Most of the bacteria are adapted and are resistant to many bacterial strains. Some bacteria are entirely resistant to antibiotics like penicillin – Staphylococcus is the initial bacteria being resistant. Viruses are known to be unaffected by antibiotics, for instance common cold showed no effect in its treatment.
A Scientific team which conducted research focusing on highest mortality rated bacteria like Acinetobacter baumannii and Pseudomonas aeruginosa proved to be resistant to most of the antibiotics. A research unit from the University of Manchester suggests that smaller groups of bacteria are more likely to become resistant to antibiotics. The scientific research published in Nature Communications explored the mutation rates in E. coli and revealed that smaller groups of microbes are more likely to mutate than larger groups. And hence smaller groups of bacteria develop a greater resistance to antibiotics like Rifampicin.

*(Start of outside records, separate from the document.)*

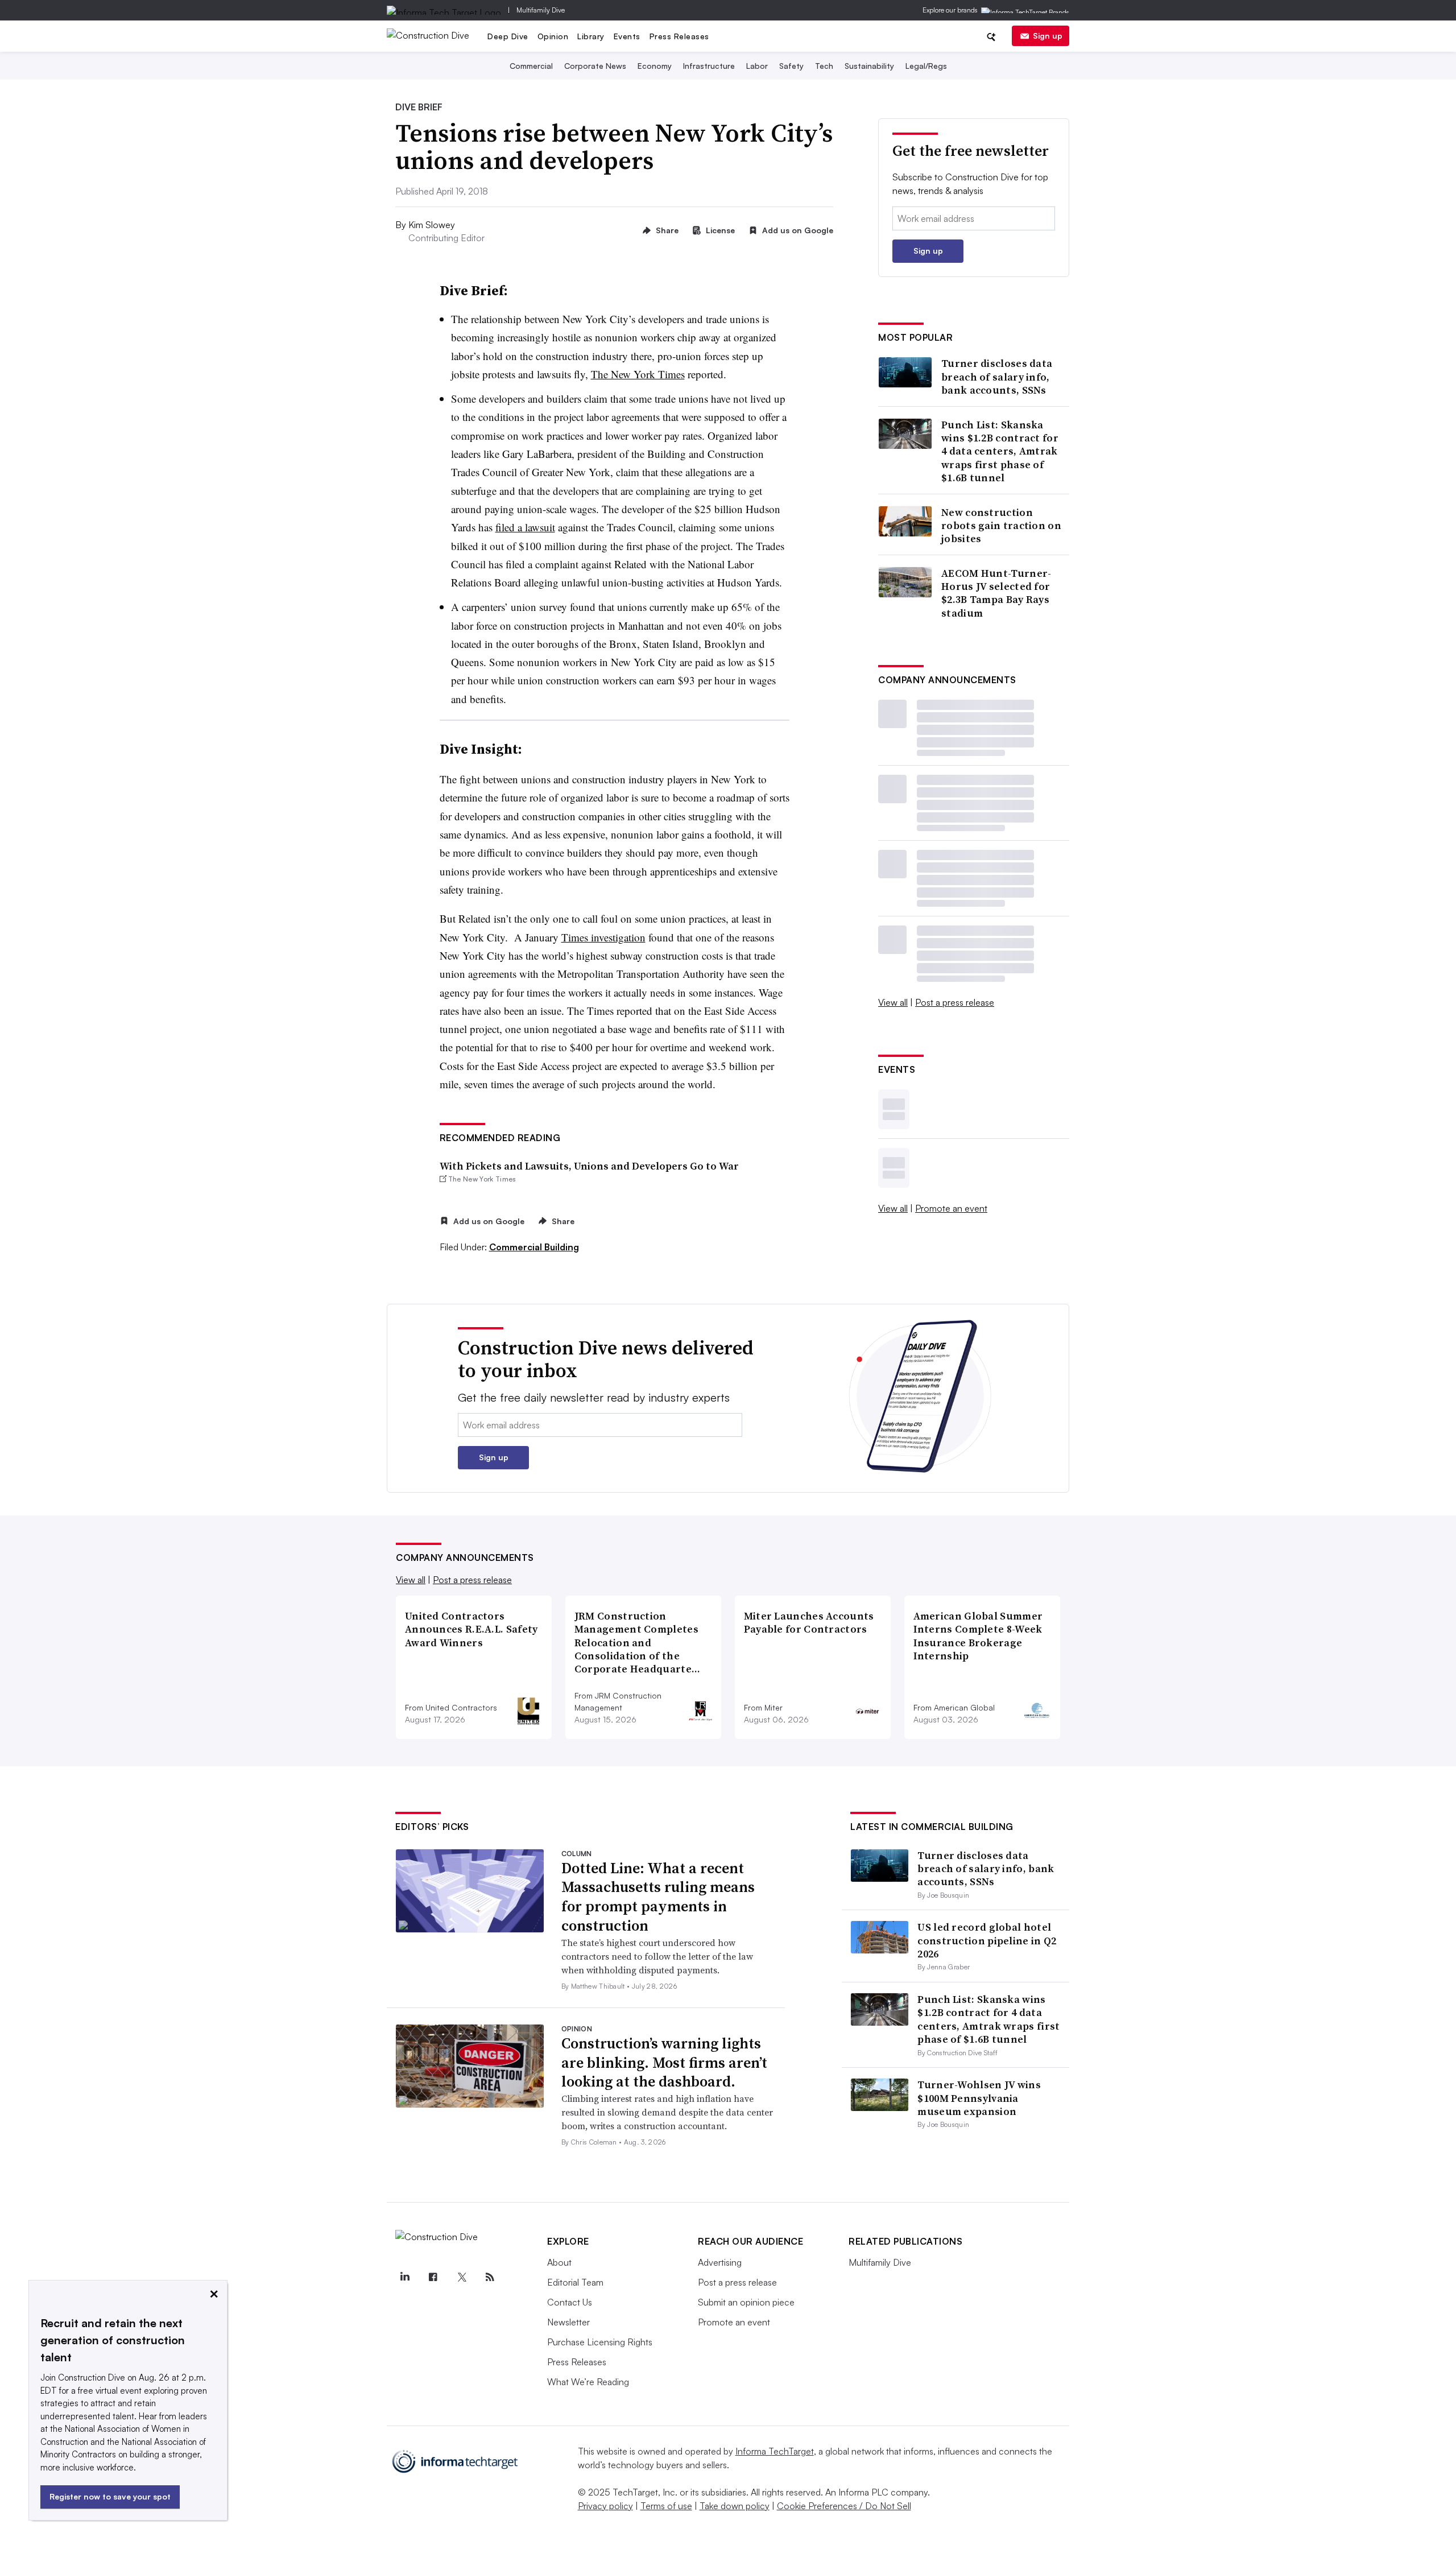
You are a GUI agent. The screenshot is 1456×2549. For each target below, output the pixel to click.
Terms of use (666, 2505)
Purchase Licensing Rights (599, 2342)
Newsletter (568, 2322)
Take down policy (735, 2505)
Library (591, 36)
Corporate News (595, 66)
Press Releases (679, 36)
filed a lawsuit (525, 527)
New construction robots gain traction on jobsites (1001, 526)
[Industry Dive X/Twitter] (461, 2277)
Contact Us (569, 2302)
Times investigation (603, 937)
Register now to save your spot (110, 2496)
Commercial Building (534, 1247)
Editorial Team (575, 2282)
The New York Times (638, 374)
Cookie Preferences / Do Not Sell (844, 2505)
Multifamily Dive (540, 10)
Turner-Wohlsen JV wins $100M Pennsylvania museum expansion (979, 2097)
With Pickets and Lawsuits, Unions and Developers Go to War (589, 1166)
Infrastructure (709, 66)
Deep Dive (507, 36)
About (559, 2262)
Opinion (553, 36)
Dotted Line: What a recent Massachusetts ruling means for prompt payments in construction (658, 1897)
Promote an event (951, 1208)
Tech (824, 66)
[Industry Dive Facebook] (433, 2277)
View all (893, 1002)
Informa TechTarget (774, 2451)
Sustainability (869, 66)
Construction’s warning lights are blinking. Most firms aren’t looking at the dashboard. (664, 2062)
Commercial (531, 66)
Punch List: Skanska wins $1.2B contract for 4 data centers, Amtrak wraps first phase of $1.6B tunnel (999, 451)
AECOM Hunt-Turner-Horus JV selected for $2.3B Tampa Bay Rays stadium (996, 593)
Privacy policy (605, 2505)
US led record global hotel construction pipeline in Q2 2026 (986, 1940)
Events (627, 36)
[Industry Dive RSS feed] (490, 2277)
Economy (655, 66)
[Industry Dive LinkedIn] (404, 2277)
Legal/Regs (926, 66)
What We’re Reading (588, 2381)
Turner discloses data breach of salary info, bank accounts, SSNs (996, 376)
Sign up (1047, 35)
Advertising (720, 2262)
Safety (791, 66)
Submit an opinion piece (746, 2302)
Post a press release (954, 1002)
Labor (757, 66)
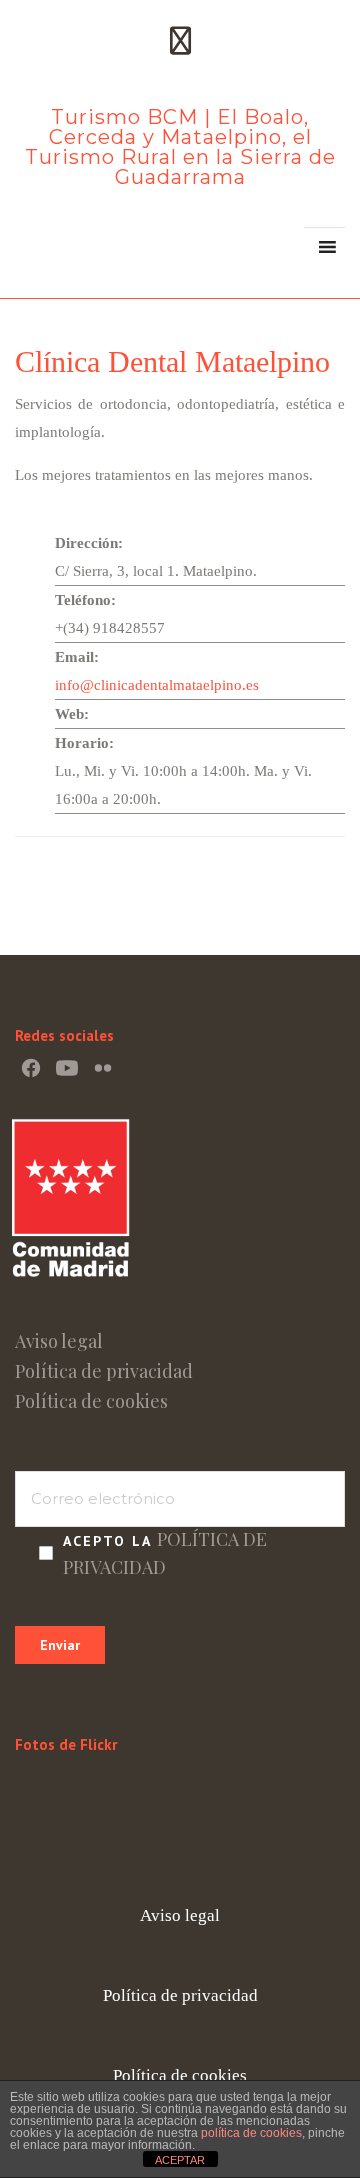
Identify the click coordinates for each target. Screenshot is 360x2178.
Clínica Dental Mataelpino (172, 361)
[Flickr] (103, 1068)
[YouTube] (67, 1068)
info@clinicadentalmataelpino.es (157, 685)
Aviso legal (59, 1341)
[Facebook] (31, 1068)
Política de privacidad (104, 1371)
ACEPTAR (180, 2160)
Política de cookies (91, 1401)
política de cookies (251, 2133)
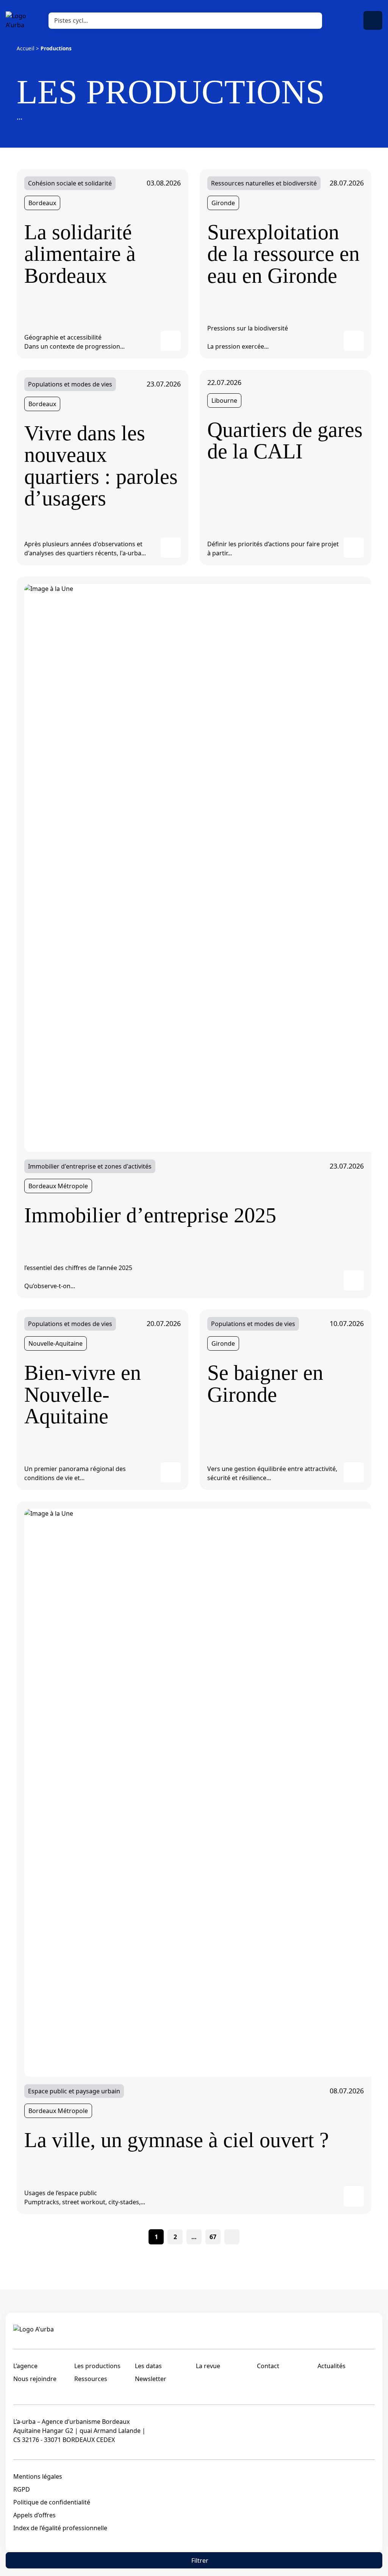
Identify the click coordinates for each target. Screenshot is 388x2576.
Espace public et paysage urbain (74, 2091)
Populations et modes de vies (70, 384)
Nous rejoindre (34, 2379)
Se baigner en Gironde (265, 1384)
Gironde (223, 203)
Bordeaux (42, 203)
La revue (208, 2366)
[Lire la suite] (171, 341)
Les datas (148, 2366)
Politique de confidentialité (51, 2502)
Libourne (224, 400)
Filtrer (199, 2560)
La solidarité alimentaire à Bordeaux (80, 254)
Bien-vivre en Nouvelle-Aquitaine (82, 1394)
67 (213, 2237)
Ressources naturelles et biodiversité (264, 183)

World Health Organization, states several cases on drug resistance and this antimicrobial resistance increases the costs of health care. Organisations like Centers for Disease Control and Prevention, also published on resistance in the United States. Medical Journals like International Journal of Antimicrobial Agents provides insight into the problems of antimicrobial resistance in the community. Understanding the core relation between bacteria, immune system and antibiotics can open advanced approach to cope with public health issues.